**What to do**
Lines in the data below that contain the word "agent" are to be copied.

Stored data entries:
++++++++++

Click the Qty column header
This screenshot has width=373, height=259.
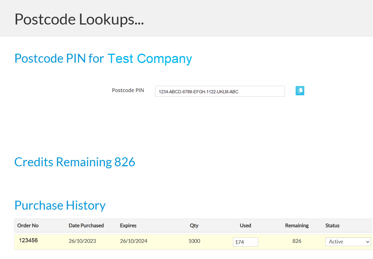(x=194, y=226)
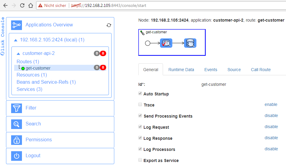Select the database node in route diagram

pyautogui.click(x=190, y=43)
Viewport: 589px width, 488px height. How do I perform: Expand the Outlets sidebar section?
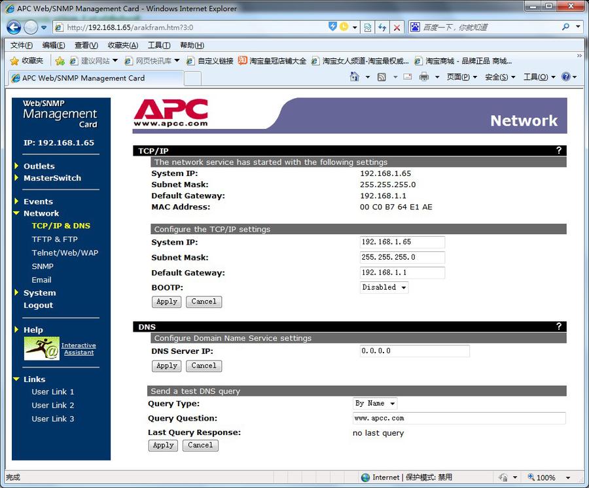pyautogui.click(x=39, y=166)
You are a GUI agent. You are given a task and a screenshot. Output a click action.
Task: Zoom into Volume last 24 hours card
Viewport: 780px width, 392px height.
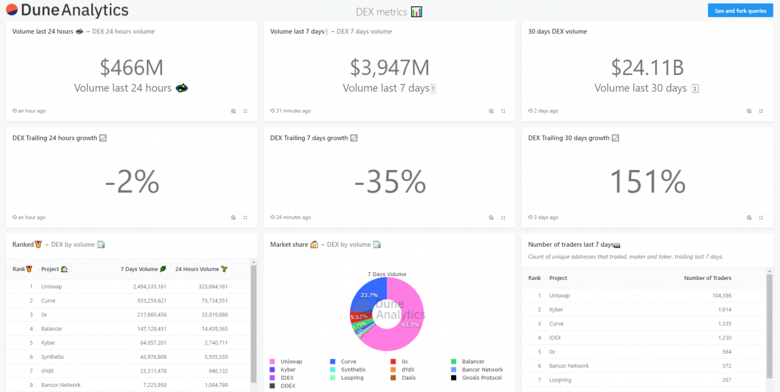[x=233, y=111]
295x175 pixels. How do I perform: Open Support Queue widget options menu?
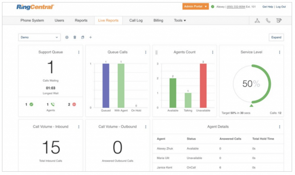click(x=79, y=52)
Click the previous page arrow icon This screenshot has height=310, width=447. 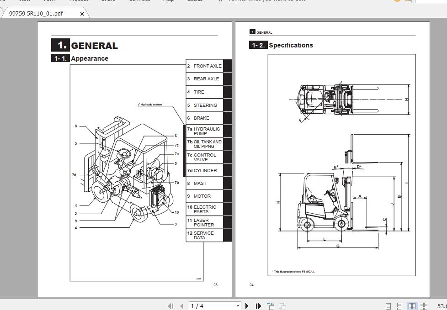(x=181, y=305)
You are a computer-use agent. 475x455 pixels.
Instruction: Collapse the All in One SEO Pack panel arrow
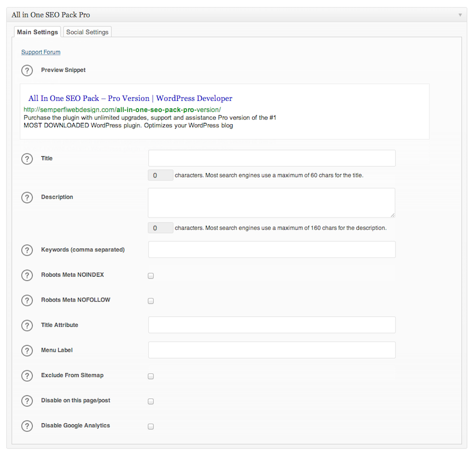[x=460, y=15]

++++++++++

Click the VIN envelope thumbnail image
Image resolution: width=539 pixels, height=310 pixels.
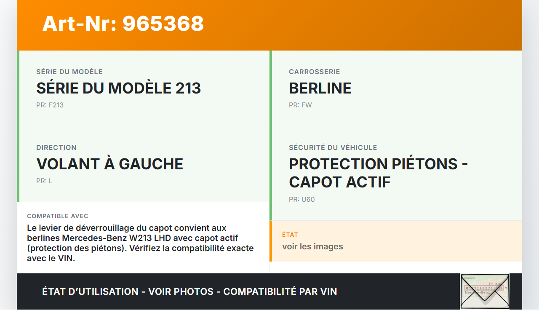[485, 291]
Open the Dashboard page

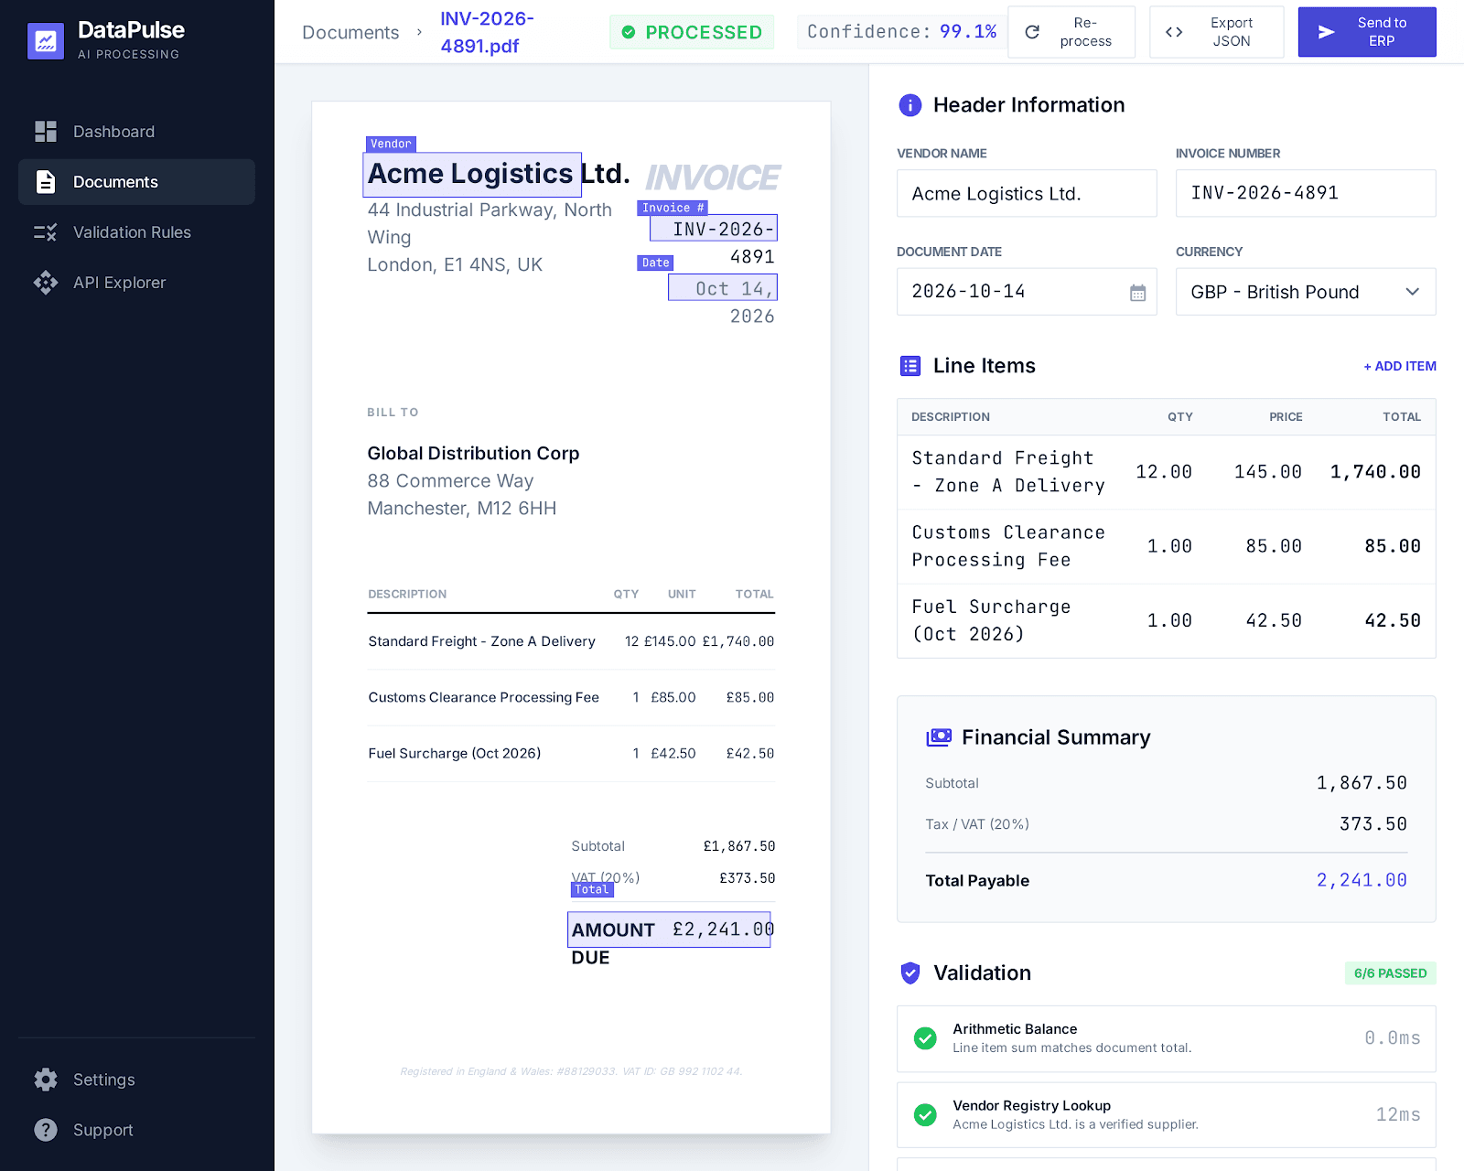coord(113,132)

++++++++++

**Task result**
You are a GUI agent. You are given a task and a screenshot. Output a click action.
You are a computer-use agent. 475x455 pixels.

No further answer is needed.